You know, when you look at the franchises that are out there--I'm not decrying them, there are some very good ones--but it's a special one because it's real. It's all about being real, being gritty, being edgy, real streets, real world, European, but more important it's about being subversive of authority, being mistrustful of authority, it's all about being questioning and doubt-ridden and about being intelligent and contemporary, all things that I like that I don't think you find very readily in the mainstream. So if you compare, say, Bourne with Bond, which I think is a very interesting comparison because they're both similar kind of characters, both spawned out of the Cold War as literary characters, but what do you find when you look at them?

Bond is an insider, a character with absolutely no doubt, a cruel character actually, still in the movies and even more so in the books, kills without remorse, regret, doubt, actually enjoys it, quite clearly, misogynistic, imperialist, an adventurer, a lover of secrets who worships at the altar of technology, always obsessed, always gets out of trouble because he's got some easy bit of gadgetry. And then you look at Bourne and he's the absolute antithesis. He's an outsider, he's a subversive and mistrustful figure, he's absolutely not a misogynist, he's absolutely not an imperialist, on the contrary, he's coming from a quite different place. Never relies on gadgetry. You know, he's a trained guy so he's got to have all those attributes but it's about what he can make up on the spot. He's a character who you could be if you had military training, kind of thing.

It's a believable world, not a fantasy world, and looked at in that context, the character is special; the character should live on because there are other ways you can take that character and it'd just be different in the mainstream.

Q: Did you shoot only second unit stuff in Naples because it looks like you didn't spend too much time over there?

P: No, it was just a couple of shots.

Q: You didn't want to spend any more time in Italy?

P: It was just that there was just that one scene there that needed to be done.

Q: What was your experience of working in Germany and with the German crew?

P: Fantastic. Absolutely excellent, really. I mean, what a great city. I wanted to shoot this thing in cities that were dynamic and cities that maybe had had dark pasts and were making new futures, which I think both Moscow and Berlin are...divided cities. They felt to me like good places to set Bourne, a divided character, trying to put his past behind him and make a future. It plays no part in the story but gives it an energy and excitement. As a city, I would put it up there with Dublin as being an incredibly film-friendly city. You're running a big film, inevitably plans change at the last minute, and it's like shifting an oil tanker around, you need to close streets and do all the logistical stuff. You need a city that's responsive and that's really going to help. And they really did.

Interview with Matt Damon

Q: A few years ago when you spoke about the first movie you were adamant that you wouldn't do another one?

M: Yeah, I was pretty sure I wouldn’t.

Q: What made you change your mind?

M: Well, what I said then was that I didn't want to do it unless we could make it as good as the first one, because there are so many sequels that are disappointing. And just for me as a movie fan, if I go to a sequel to a movie I really liked and I feel like it was made cynically, as a money-grab by the studio, I end up really resenting the studio and the filmmakers that made it, plus it's just very hard to make a good sequel.

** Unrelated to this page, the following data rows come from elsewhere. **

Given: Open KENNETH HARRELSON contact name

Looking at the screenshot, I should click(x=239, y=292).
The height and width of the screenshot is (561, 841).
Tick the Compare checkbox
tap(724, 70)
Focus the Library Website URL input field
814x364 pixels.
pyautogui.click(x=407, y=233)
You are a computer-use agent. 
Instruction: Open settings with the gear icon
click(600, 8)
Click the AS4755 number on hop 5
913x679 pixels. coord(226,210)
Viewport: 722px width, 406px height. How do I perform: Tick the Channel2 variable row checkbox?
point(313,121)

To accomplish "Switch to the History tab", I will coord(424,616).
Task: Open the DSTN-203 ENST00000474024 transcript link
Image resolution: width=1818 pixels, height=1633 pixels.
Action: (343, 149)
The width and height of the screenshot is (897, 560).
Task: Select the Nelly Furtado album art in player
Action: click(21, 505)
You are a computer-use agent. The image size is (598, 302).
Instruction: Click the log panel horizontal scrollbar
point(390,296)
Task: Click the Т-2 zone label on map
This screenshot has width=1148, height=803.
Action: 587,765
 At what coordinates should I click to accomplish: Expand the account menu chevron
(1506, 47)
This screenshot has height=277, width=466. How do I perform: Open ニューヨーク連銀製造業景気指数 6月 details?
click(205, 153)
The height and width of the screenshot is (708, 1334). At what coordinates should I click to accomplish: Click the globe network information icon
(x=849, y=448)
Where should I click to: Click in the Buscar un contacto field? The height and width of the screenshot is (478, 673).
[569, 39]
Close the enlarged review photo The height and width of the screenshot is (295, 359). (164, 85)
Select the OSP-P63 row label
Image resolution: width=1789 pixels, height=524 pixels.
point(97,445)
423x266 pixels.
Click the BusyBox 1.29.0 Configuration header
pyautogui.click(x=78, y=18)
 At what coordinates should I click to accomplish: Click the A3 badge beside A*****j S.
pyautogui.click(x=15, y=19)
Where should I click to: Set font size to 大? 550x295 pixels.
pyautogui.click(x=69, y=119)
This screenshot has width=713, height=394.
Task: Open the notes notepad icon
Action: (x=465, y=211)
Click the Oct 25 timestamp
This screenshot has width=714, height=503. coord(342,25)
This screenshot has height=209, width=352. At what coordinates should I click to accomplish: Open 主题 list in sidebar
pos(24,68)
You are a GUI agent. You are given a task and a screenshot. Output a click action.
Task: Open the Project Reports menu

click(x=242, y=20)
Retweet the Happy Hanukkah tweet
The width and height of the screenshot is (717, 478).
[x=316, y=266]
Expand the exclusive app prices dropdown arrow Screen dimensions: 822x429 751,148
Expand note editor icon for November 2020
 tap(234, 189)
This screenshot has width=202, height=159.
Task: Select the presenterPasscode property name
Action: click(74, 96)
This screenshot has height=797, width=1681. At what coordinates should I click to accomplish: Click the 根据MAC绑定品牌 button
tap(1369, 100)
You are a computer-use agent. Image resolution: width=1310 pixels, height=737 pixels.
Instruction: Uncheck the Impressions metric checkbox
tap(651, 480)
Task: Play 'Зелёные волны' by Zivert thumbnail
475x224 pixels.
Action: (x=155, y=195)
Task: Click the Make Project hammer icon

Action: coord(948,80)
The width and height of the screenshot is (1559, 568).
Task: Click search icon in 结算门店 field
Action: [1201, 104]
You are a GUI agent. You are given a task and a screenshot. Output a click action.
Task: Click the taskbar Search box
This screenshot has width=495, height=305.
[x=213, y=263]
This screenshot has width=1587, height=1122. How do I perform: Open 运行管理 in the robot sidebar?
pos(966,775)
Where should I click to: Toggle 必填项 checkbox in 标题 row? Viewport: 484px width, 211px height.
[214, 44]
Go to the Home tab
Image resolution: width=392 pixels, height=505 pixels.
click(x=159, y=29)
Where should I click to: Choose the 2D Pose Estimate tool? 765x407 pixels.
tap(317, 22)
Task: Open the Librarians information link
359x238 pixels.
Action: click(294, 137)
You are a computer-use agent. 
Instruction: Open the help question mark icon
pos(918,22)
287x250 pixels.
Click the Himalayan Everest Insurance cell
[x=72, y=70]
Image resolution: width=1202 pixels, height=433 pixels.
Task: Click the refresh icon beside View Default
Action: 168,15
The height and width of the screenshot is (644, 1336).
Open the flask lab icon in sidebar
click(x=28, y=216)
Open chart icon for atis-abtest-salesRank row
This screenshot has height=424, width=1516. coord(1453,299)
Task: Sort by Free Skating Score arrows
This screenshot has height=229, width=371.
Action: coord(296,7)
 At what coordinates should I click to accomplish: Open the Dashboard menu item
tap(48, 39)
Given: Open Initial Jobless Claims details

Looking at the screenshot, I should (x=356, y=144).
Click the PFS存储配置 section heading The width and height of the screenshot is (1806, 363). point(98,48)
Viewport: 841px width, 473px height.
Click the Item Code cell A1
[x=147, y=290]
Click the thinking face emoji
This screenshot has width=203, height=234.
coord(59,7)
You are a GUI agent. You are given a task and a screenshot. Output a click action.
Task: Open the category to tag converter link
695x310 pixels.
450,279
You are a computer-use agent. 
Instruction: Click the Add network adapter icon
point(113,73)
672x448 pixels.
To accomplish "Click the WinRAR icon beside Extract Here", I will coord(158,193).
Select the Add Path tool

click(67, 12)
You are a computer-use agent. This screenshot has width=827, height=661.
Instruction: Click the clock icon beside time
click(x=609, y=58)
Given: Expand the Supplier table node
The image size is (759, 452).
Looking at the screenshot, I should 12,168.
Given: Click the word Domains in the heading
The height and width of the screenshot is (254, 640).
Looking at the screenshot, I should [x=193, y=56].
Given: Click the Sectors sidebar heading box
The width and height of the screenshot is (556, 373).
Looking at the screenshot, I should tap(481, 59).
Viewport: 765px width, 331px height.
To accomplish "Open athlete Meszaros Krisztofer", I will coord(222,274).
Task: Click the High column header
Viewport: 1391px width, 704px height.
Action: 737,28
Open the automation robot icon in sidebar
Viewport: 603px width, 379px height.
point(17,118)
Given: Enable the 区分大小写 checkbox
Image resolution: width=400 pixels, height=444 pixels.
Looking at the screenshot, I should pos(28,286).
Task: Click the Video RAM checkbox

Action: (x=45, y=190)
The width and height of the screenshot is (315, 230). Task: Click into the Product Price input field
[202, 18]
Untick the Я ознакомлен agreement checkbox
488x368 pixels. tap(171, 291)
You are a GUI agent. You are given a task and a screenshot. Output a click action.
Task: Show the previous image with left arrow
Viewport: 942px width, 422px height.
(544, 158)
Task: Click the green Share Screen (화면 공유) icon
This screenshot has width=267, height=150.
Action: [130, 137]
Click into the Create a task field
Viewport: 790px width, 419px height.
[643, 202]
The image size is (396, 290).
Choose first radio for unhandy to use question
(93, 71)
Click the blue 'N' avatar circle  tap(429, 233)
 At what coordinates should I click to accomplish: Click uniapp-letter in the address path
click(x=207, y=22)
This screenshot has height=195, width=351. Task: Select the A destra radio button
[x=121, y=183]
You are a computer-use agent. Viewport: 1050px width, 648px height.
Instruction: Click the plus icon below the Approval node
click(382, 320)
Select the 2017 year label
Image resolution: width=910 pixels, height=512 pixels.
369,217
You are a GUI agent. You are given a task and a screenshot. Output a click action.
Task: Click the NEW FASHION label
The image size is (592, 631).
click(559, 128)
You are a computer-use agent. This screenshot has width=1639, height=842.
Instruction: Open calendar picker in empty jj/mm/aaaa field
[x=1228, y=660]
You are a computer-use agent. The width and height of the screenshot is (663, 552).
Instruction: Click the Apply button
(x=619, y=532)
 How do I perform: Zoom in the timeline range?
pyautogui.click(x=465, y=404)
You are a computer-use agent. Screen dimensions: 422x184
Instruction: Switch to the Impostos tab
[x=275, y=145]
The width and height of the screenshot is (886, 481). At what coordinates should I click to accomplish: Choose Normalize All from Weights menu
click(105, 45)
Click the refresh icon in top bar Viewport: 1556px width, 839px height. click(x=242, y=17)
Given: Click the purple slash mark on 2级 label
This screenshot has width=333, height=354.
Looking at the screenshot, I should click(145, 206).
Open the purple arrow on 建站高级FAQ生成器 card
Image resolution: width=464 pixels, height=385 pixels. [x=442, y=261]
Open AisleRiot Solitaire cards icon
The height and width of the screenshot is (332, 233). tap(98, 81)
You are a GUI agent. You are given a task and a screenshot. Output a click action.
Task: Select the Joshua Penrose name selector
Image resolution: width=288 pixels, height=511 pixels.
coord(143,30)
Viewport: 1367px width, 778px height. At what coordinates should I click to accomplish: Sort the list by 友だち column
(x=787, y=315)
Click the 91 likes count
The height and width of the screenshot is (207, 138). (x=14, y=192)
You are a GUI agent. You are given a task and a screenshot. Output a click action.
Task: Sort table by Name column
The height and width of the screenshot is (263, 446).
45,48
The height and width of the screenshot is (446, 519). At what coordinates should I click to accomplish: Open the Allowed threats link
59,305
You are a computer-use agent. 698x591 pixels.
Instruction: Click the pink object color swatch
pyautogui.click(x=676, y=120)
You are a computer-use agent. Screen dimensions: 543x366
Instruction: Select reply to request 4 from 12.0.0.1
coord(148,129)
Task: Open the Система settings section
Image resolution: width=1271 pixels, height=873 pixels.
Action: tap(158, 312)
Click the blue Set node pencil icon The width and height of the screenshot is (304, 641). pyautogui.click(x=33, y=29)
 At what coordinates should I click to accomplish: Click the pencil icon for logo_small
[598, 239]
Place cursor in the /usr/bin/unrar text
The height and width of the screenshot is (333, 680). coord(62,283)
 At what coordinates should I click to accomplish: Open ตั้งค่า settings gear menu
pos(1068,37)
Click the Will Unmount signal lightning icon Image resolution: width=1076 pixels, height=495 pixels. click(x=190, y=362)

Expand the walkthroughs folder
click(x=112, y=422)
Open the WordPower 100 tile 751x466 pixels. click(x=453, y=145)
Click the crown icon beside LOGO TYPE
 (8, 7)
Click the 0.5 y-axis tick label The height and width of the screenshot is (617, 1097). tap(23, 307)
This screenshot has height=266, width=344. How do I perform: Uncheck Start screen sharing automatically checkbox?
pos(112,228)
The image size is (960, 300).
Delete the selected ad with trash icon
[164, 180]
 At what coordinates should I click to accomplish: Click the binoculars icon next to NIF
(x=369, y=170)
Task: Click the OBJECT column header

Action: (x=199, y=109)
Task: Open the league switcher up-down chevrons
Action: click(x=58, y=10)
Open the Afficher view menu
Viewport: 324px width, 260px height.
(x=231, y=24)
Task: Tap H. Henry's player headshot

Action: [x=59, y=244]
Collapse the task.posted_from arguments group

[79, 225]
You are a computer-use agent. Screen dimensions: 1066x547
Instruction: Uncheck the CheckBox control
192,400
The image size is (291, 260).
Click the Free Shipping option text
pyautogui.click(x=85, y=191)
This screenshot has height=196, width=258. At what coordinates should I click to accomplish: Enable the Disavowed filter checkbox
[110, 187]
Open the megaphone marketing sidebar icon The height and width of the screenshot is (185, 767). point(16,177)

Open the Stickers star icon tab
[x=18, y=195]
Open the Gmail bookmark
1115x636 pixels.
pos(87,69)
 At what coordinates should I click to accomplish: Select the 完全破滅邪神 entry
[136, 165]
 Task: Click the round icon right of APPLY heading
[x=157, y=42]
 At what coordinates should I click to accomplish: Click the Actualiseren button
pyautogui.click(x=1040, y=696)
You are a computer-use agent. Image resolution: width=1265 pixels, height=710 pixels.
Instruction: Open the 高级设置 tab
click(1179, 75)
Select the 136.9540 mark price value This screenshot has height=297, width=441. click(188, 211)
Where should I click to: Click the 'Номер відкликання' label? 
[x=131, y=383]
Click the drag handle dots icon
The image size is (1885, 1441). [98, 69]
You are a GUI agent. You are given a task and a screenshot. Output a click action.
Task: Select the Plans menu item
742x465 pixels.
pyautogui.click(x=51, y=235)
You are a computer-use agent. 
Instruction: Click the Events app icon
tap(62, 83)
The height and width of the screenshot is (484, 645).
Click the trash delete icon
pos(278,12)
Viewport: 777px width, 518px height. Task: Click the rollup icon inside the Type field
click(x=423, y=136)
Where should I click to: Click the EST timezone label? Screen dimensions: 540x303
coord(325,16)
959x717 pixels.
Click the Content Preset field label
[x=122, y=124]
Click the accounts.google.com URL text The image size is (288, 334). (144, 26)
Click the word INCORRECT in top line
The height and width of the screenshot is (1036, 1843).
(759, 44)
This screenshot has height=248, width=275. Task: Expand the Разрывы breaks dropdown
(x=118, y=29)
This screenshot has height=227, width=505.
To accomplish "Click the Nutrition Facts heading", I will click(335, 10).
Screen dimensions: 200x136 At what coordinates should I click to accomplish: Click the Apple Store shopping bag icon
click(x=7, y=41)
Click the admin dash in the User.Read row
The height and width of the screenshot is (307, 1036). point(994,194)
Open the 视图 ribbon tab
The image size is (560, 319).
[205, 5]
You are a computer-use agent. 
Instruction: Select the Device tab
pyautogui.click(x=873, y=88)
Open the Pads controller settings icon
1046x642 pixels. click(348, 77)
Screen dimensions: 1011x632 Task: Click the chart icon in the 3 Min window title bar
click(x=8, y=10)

I had a friend who said something really funny to me. He said "you have to be very careful about the sequel stuff because there've only been three sequels in history that are as good as or better than the original. He said the New Testament is better than the Old Testament, Huck Finn is better than Tom Sawyer, and The Godfather II is better than The Godfather.

Q: Who said that?

M: A good friend of my family. So I did say that and I guess what changed my mind was…well, there were a couple of things. First of all that Paul Greengrass wanted to do it. Once I started to talk to Paul about what his vision of the movie was and heard not only his enthusiasm but also how he intended to do it, and keeping in mind that Bloody Sunday was one of my favourite movies of the last decade, I felt like it was something I couldn't say no to. And on the script side, just to give you a thought of where my head was, because I don't know if you can write this without giving out a lot that happens in the movie, there were three tent pole moments in the movie that I thought were really bold for a sequel like this.

One occurred in each act - in the first act it was that Franka's character died in that horrible way. In the second act it was that I shoot a woman in the face in cold blood which is not something that is commonly done in Hollywood mainstream movies. And in the third act, I go to the daughter of those two people that I kill and attempt to atone and I thought that was a good thing, to take what looks like a classic revenge story, turn it on its head a little bit, and leave with this message of this guy finding another way. And the final shot in Manhattan of a man walking into a crowd and joining humanity again in a way.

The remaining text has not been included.